For men's gymnastics, Canada's Kyle Shewfelt, the 2004 Olympic floor exercise champion, was a member of Canada's gold medal team at the 2006 Commonwealth Games. Canada's team claimed a number of medals at the Commonwealth Games: Nathan Gafuik - second in the all-around and vault; Grant Golding, with first in the parallel bars, second in the still rings and third on the pommel horse; Shewfelt, who won the vault and was third on floor exercise; and Adam Wong, who won the floor exercise. Australia was second in the Commonwealth Games team competition. Australia's Joshua Jefferis won the all-around and still ring titles at the Commonwealth Games, as well as second on the parallel bars. Teammates Prashanth Sellathurai and Samuel Offord were second on the pommel horse and third on vault, respectively. Malaysia's Shu Wai Ng was second in the floor exercise at the Commonwealth Games.

The men's field also has a number of returning medalists from the 2004 Pacific Alliance Championships. China's Lu Bo won the still rings and parallel bars and was second in the all-around. Chinese Taipei's Lin Hsiang-Wei won the pommel horse, and Malaysia's Wei Siang Ooi was second in vault. Golding was third in both the floor exercise and still rings.

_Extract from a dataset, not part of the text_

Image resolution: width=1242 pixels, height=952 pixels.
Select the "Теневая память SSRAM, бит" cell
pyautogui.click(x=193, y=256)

Canada, Malaysia and Australia went one-two-three in rhythmic gymnastics at the Commonwealth Games. Canada's Yana Tsikaridze was second in ribbon and third in the all-around and rope, with Australia's Kimberly Mason taking second in ball and third in clubs. Malaysia's Durratun Nashihin Rosli was second in the all-around and clubs, with teammate Wen Chean Lim placing third in ball and ribbon. Mexico's Cynthia Valdes won the ball, clubs and rope titles at the 2005 Pan Am Championships, where she also was second in ribbon.

In individual trampoline at the 2005 World Championships, China won the women's and men's team titles, followed by Russia and the USA for the women and Japan and Russia for the men. In addition to the two world champions, Russia's delegation also includes Natalia Chernova, who finished second behind Karavaeva, and German Khnychev, who was a member of the men's bronze-medal team. Canada's Karen Cockburn was second at the 2004 Olympic Games, improving on her bronze medal performance at the Games in 2000. Australia's Ji Wallace was the 2000 Olympic Games silver medalist and has recently returned to competition. Also, Japan's Yasuhiro Ueyama and Tetsuya Sotomura were second and third, respectively, at the 2005 World Championships.

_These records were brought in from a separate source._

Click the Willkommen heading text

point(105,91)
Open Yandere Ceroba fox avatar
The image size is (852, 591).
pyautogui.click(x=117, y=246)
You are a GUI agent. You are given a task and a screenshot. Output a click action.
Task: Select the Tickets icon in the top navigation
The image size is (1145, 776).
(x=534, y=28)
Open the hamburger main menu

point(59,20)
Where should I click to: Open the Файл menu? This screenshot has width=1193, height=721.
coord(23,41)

Artistic and rhythmic gymnastics will have team, all-around and individual event competitions for both juniors and seniors. Individual trampoline will also have competition for both juniors and seniors.

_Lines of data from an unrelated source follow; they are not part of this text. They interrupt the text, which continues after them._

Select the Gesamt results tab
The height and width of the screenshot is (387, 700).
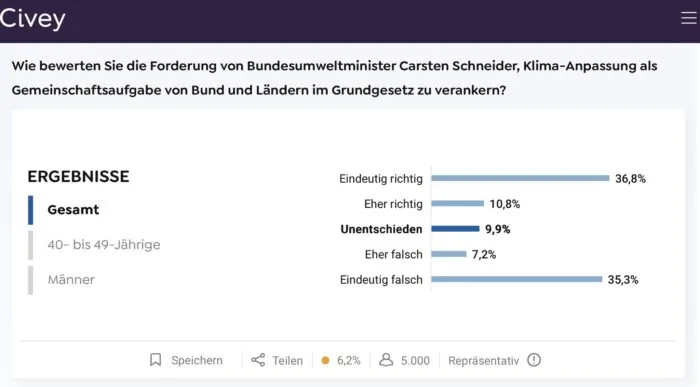pos(73,210)
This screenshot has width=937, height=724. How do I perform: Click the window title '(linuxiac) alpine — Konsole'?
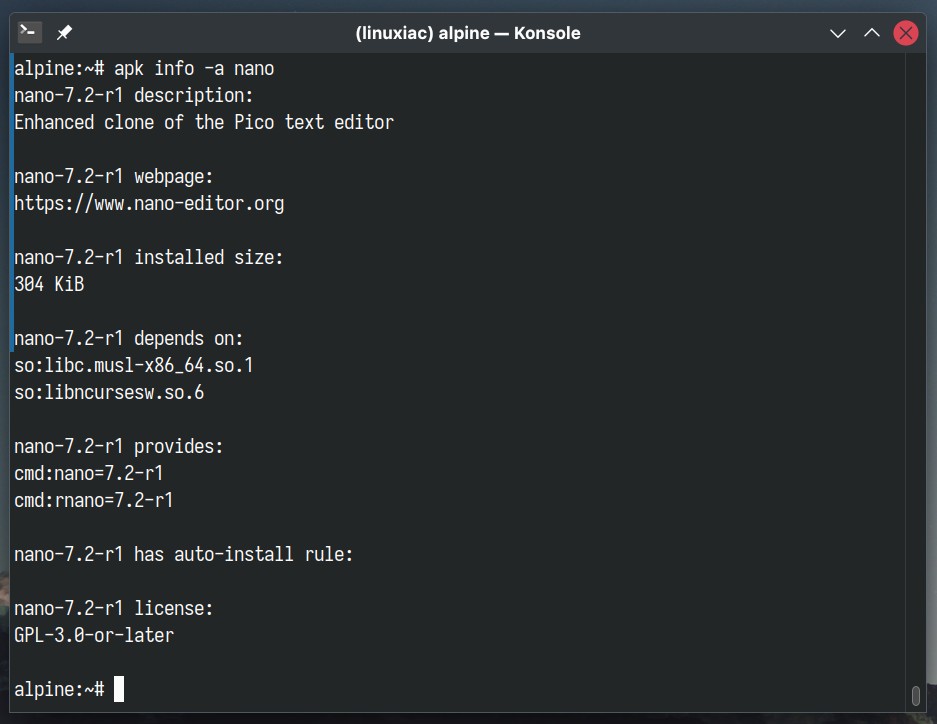468,33
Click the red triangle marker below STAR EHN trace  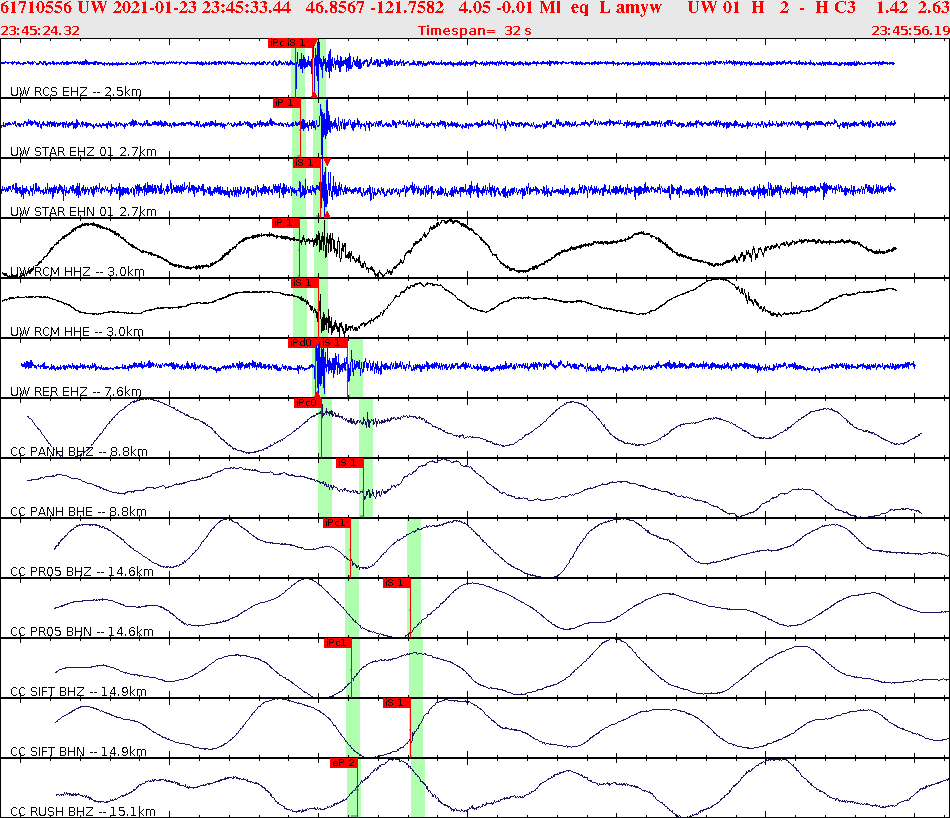326,213
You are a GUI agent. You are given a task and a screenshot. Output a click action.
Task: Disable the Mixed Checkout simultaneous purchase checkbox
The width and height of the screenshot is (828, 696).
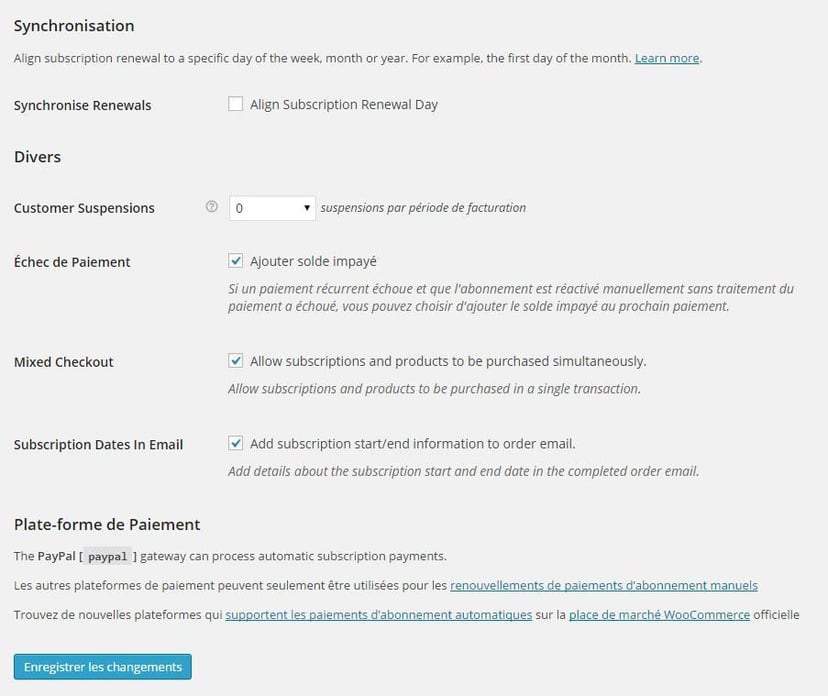coord(236,361)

Tickets are $15 and $30 for artistic gymnastics, with all-session packages for $45 or $75. For rhythmic gymnastics and trampoline, tickets are $15. Tickets may be purchased at the Neal Blaisdell Center Box Office, or by calling 877-750-4400 (charge-by-phone). Applicable service fees may apply. NBC Sports is broadcasting action from the Pacific Alliance Championships on April 16 at 4 p.m. ET.

The 2004 Pacific Alliance Championships was held in Honolulu. Paul Hamm and Allyse Ishino won the all-around titles. The U.S. Senior Men won seven medals, and the U.S. Senior Women claimed eight medals, including sweeping the gold medals for the team, all-around and the four individual event finals. China's Lu Bo won the title in the parallel bars and still rings, while Taipei's Lin Hsiang Wei won the pommel horse. In the team competition, Japan and China finished behind the USA for the men, while Australia and China finished second and third, respectively, behind the USA's women. The USA led the total medal count, followed by China and Canada. In 2001, Honolulu's Blaisdell Center hosted the Pontiac American Team Cup.

This year's Pacific Alliance Championships is locally presented by Outrigger Hotels & Resorts and OHANA Hotels & Resorts and sponsored by the Hawaii Tourism Authority, Chevron and KHNL/Channel 8 News. A Tom Moffatt Production, Inc., is a promotional partner for the event.